### Exercise description
Quote, exactly, the line holding "At what coordinates" and all lines after it to the end of the records below. Exclude pictures.

### Records for the exercise
◇ ◇ ◇ ◇

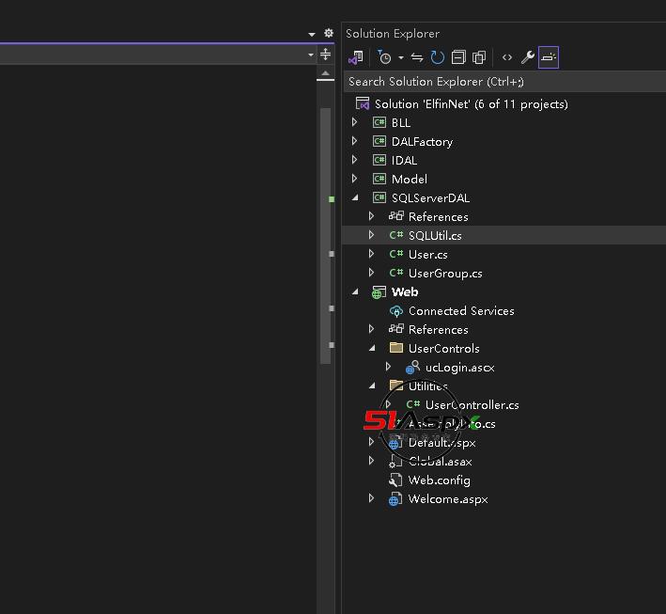Click the editor split window handle

point(326,55)
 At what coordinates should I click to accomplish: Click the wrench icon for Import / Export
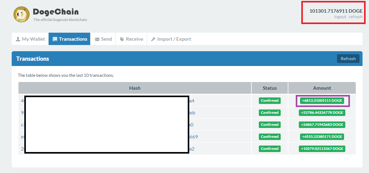click(153, 39)
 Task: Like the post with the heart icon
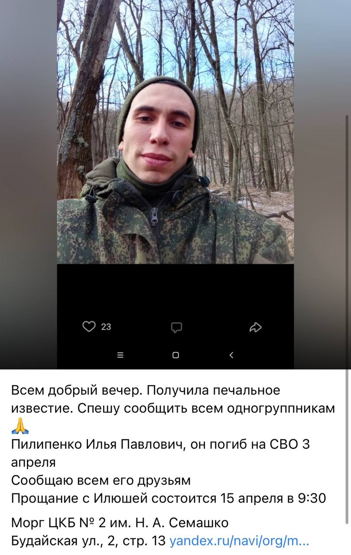point(89,326)
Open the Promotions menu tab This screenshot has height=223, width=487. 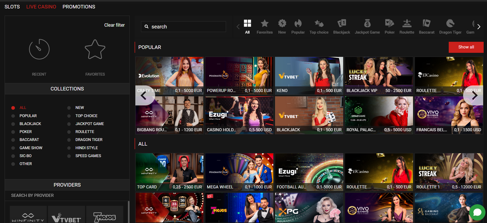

◇ ◇ ◇ ◇

### Final answer
 At what coordinates should I click to accomplish: Click the wrench icon for Import / Export
click(153, 39)
 Task: Like the post with the heart icon
point(89,326)
Open the Promotions menu tab This screenshot has height=223, width=487. 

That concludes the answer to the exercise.